No encontrará el lector ninguna referencia reguladora del Ministerio Fiscal en la Constitución fuera del Título del Poder Judicial;  y si en alguna ocasión, el Gobierno «interesara» (no puede «ordenar» como sería lógico si la Fiscalía fuera un órgano ejecutor de la «política criminal» del ejecutivo), de la Fiscal General que actuara «en defensa del interés público» (y no por otras razones), el art. 8 del EOMF señala que el Fiscal General no podría satisfacer dicha solicitud sino oyendo previamente a la Junta de Fiscales de Sala, y en todo caso, podría rehusar la indicación.  ¿Cómo explicar entonces que el Fiscal General está para ejecutar la «política criminal del Gobierno», si puede negarse a ejecutarla?  No se puede, pero a la FGE le facilita mucho la vida hacer creer que sí.
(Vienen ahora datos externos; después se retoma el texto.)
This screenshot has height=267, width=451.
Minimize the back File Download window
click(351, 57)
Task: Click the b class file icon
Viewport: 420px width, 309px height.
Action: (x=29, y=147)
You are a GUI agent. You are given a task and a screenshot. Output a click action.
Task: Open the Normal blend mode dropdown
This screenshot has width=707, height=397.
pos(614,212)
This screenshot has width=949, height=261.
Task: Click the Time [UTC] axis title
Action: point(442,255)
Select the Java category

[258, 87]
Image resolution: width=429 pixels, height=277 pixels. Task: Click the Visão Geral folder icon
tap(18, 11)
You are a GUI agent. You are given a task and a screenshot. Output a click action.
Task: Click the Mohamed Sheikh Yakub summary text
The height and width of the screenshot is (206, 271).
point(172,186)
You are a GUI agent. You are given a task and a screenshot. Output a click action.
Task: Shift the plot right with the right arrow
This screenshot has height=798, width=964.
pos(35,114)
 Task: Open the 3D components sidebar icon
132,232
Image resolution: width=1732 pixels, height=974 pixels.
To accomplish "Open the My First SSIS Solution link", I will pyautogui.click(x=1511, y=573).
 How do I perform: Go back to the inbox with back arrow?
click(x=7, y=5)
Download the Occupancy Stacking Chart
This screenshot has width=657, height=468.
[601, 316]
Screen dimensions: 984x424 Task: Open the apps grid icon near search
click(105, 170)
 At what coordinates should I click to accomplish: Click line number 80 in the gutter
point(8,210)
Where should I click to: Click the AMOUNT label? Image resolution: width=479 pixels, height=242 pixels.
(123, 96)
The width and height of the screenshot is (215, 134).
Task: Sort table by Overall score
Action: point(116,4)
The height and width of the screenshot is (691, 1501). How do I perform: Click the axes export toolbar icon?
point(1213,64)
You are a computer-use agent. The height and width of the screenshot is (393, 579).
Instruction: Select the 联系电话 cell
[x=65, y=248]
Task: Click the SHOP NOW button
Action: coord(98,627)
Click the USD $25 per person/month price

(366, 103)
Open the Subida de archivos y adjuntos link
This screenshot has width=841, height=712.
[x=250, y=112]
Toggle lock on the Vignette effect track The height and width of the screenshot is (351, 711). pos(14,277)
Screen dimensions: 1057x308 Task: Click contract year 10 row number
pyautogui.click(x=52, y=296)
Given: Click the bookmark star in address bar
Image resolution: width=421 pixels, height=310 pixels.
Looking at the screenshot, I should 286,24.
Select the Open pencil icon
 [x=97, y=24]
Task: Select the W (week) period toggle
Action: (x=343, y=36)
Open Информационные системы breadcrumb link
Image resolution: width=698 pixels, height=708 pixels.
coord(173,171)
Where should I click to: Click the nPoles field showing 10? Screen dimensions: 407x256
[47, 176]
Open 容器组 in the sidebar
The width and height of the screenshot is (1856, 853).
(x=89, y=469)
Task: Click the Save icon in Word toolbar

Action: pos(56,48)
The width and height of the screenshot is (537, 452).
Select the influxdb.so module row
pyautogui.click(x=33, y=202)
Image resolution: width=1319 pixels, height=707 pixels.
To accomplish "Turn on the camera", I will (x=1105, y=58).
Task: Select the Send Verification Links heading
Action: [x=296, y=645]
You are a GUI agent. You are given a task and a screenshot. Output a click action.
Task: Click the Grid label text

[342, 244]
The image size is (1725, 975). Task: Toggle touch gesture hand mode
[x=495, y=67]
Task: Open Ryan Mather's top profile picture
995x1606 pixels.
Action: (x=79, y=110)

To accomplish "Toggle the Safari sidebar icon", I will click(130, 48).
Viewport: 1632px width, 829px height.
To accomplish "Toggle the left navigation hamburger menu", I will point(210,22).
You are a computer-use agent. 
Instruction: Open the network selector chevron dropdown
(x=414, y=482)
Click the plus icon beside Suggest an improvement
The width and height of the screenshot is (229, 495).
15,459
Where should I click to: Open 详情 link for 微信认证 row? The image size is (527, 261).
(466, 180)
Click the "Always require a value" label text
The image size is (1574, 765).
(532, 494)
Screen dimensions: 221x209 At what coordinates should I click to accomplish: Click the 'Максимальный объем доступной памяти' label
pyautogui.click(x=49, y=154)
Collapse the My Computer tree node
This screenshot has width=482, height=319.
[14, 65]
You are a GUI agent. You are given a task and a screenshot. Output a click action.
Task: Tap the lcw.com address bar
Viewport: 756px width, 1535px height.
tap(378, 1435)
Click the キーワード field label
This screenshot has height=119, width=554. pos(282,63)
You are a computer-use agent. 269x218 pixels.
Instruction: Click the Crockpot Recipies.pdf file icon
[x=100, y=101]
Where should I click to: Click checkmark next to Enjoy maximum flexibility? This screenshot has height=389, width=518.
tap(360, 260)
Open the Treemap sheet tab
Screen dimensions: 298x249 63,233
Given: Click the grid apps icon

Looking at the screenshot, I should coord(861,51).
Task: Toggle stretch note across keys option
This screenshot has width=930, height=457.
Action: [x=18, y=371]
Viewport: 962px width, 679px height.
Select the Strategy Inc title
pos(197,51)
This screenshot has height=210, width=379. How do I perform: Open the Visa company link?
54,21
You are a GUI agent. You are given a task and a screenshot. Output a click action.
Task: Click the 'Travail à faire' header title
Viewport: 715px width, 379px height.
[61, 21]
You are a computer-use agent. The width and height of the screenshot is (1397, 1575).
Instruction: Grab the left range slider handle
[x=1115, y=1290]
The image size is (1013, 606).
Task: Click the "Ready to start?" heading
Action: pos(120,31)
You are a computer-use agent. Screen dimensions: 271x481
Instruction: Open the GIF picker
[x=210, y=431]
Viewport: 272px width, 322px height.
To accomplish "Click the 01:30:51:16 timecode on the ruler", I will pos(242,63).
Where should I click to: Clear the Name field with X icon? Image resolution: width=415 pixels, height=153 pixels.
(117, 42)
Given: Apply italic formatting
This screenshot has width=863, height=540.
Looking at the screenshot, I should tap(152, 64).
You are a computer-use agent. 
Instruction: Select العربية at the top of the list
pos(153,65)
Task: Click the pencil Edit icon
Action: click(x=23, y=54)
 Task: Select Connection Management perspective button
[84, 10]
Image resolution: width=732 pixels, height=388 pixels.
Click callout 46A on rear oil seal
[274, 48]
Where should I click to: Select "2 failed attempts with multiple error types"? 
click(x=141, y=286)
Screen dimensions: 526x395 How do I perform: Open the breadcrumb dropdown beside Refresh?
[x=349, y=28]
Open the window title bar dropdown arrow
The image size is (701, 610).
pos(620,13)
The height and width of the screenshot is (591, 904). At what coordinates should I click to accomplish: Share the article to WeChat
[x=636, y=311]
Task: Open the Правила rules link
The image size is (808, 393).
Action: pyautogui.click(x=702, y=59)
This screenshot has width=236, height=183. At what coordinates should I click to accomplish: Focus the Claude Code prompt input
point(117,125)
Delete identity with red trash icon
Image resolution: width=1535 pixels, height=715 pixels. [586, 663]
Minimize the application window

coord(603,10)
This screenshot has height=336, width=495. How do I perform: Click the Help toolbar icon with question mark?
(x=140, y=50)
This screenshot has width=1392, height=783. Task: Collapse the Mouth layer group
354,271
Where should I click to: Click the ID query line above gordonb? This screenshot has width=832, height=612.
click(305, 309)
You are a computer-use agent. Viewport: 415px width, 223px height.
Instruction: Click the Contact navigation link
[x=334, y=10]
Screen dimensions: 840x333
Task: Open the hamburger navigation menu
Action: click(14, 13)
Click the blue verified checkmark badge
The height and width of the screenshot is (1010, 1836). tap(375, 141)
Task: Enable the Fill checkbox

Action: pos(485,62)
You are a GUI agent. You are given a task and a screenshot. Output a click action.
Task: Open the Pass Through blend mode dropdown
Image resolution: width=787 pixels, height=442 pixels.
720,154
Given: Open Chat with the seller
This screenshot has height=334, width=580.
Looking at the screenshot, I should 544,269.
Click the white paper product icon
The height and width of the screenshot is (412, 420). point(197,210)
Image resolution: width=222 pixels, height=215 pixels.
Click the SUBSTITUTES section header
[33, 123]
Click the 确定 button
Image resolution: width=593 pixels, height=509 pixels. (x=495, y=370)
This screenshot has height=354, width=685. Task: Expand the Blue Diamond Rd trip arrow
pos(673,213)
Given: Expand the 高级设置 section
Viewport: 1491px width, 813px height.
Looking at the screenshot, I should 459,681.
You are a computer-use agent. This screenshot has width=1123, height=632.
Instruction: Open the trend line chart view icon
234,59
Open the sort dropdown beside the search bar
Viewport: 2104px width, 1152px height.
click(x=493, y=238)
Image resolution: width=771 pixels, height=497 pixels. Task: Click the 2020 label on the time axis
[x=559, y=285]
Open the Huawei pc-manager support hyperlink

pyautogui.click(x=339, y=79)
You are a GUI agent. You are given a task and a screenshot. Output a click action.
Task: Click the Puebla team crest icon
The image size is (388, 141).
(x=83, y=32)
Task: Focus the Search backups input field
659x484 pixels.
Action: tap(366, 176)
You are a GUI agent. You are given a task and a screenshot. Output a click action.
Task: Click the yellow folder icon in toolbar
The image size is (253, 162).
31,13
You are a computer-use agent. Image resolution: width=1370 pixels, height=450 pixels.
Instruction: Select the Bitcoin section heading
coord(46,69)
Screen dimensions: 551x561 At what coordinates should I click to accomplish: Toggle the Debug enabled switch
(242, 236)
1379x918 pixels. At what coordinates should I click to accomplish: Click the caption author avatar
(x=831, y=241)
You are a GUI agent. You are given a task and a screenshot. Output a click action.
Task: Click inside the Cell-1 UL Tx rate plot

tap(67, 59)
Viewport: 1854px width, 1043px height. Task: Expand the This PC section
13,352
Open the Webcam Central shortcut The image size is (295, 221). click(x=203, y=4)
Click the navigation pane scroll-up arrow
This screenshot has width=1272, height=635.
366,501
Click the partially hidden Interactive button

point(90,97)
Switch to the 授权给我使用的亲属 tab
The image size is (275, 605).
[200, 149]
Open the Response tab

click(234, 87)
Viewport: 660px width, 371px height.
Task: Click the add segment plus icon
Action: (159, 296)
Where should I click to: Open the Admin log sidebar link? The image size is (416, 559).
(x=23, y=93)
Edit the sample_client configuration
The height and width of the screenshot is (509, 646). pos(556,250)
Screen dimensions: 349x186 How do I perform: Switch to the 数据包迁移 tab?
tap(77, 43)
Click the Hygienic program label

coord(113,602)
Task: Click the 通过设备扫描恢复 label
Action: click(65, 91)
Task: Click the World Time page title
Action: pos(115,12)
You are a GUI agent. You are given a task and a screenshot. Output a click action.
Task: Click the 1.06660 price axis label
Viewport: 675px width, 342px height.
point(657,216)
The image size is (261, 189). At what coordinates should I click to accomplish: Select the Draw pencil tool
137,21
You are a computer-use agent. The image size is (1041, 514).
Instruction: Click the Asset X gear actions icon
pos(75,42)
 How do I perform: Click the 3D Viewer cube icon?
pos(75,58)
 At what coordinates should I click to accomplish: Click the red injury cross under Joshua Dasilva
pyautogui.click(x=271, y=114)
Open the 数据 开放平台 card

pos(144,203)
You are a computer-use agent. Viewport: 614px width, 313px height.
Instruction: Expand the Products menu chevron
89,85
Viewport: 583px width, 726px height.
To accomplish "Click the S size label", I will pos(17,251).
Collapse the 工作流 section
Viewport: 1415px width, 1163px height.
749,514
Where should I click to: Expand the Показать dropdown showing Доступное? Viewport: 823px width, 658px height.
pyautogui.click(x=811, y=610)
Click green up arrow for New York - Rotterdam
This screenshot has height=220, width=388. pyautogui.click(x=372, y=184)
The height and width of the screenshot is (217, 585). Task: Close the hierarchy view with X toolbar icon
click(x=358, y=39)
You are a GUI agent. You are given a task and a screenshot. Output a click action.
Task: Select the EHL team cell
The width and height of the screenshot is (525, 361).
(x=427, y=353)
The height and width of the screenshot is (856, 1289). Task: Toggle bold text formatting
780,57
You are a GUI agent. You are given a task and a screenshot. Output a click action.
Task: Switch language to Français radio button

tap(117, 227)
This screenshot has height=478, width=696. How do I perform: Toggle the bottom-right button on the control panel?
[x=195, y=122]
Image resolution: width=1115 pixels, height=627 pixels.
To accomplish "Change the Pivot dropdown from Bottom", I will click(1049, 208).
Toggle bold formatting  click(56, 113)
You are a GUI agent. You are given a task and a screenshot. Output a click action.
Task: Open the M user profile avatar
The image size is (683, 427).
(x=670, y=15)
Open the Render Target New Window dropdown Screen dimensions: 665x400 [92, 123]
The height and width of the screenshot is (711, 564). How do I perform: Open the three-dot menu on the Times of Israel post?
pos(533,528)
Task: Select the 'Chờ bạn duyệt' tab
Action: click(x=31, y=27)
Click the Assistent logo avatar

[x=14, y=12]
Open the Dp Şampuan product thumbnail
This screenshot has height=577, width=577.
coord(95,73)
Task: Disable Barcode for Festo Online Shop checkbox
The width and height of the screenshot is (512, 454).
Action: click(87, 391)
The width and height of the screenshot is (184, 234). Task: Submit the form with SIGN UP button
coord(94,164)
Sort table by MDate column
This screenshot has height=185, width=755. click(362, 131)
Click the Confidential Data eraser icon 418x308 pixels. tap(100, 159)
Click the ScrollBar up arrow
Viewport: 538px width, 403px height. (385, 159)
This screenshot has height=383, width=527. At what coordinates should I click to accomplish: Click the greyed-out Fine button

Esa concepción «gubernamental» del Ministerio Fiscal, como una suerte de longa manu del Ejecutivo en los Tribunales con una misión específica, le permite a la Fiscal General actuar como lo hace en materia de nombramientos con todo el sentido y coherencia: ¿Cómo se atreve un fiscal o una asociación profesional a cuestionar la configuración de su equipo para llevar a cabo su «modelo», su «política criminal»?  ¿Cómo pueden los Tribunales negarle el derecho a elegir a quien ella decide para poder llevar a cabo su «misión» de llevar a cabo la política criminal del Gobierno? ¿Quién puede forzarla a ella a nombrar para un puesto a un fiscal que ella cree que no comparte su concepción  de, por ejemplo, la perspectiva de género, aunque acredite muchos más méritos que otros candidatos? Y si ella cree que alguien no comparte la política criminal para cuya ejecución es elegida, ¿Quién tiene autoridad para discutírselo? Uno diría que, si ese es el criterio para los vetos de la Fiscal General, sería conveniente que nos preguntaran uno a uno a todos qué pensamos sobre cada uno de los diferentes aspectos de la «política criminal del Gobierno», con independencia de nuestra obligación vocacional de reclamar la aplicación de todas las leyes que emanan del Parlamento.

Pero es que, ironías aparte, la concepción de Dolores Delgado de lo que cree que es su misión como Fiscal General, además de no ser acorde con la Constitución ni con la Ley, y ser contraria a los mandatos que llegan de Europa sobre el Estado de Derecho, es una tragedia para la institución.  Se volatilizan con ella las expectativas profesionales de los fiscales, abandonadas al gusto ideológico del Fiscal General; se lamina el mérito y la capacidad, porque le es sencillo, hasta natural, ignorarlos; se difumina la aplicación del principio rector de la institución, que es la imparcialidad; se fomenta la adscripción político partidista de los fiscales y eso es un mal de muy largo recorrido; se ancla el desarrollo del Ministerio Fiscal a una concepción totalitaria del mismo; se desorienta a los fiscales más jóvenes que hoy, más que nunca antes, lo son por no haber podido elegir ser jueces; y, sobre todo, se confunde a los ciudadanos que desconfían de que pueda ser atribuida la investigación de los delitos a una institución que tiene entre sus misiones aplicar la política criminal del Gobierno.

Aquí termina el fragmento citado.